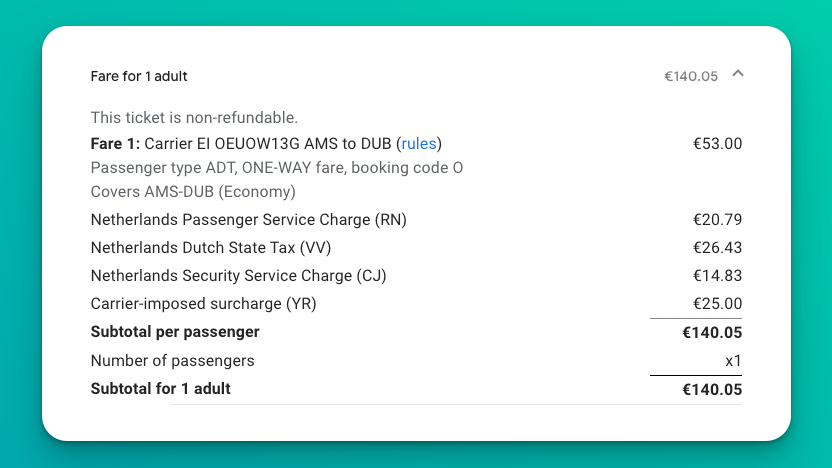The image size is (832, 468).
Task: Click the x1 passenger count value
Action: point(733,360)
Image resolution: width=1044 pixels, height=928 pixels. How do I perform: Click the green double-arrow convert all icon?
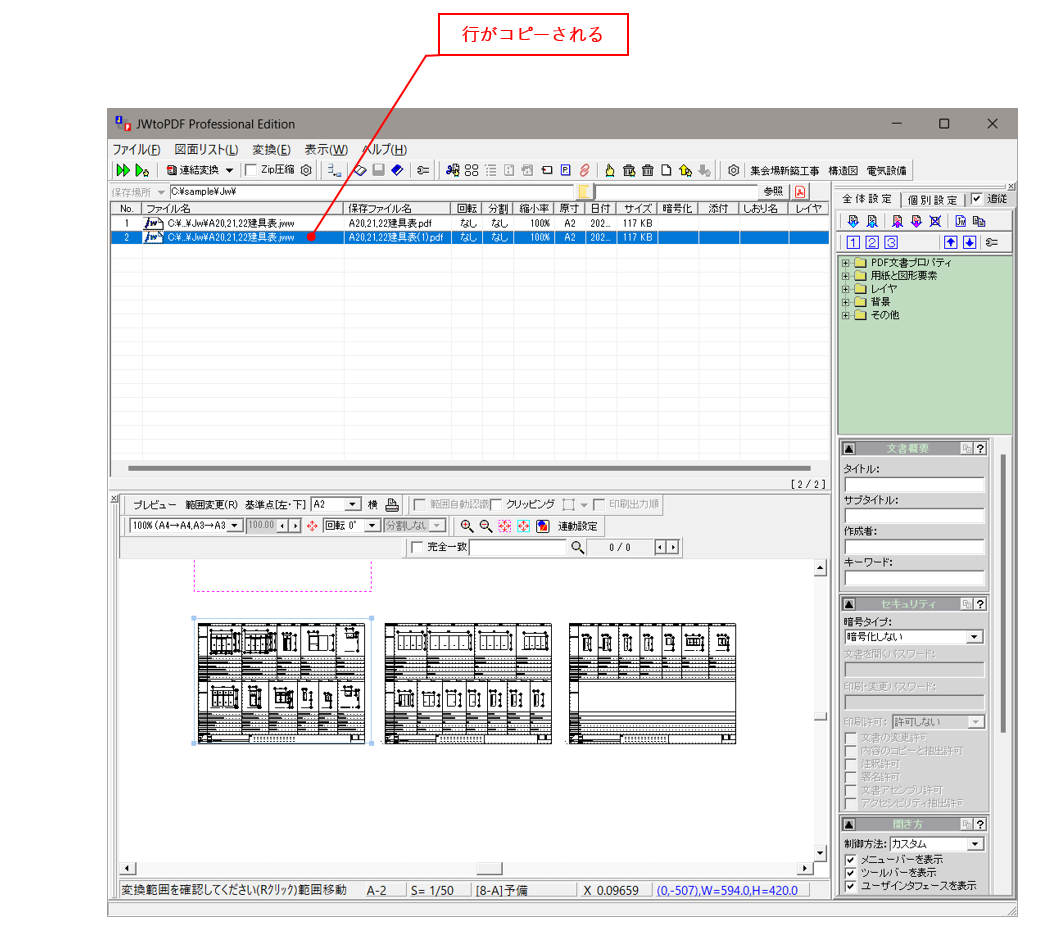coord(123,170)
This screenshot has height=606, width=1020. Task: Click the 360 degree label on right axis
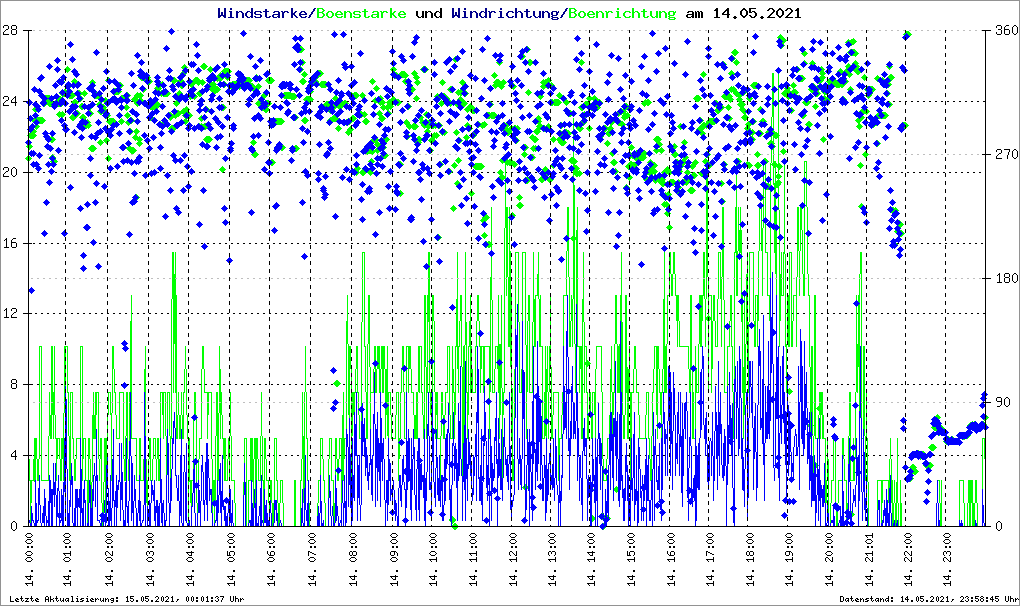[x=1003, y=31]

§ **Problem details**
The copy should hold exactly the lines from the line containing "Image resolution: width=1044" through the end of the data, both ends included, and no pictures.

§ **Your solution**
Image resolution: width=1044 pixels, height=928 pixels. How do I perform: Click the green double-arrow convert all icon?
coord(123,170)
This screenshot has height=606, width=1020. Task: Click the 360 degree label on right axis
[x=1003, y=31]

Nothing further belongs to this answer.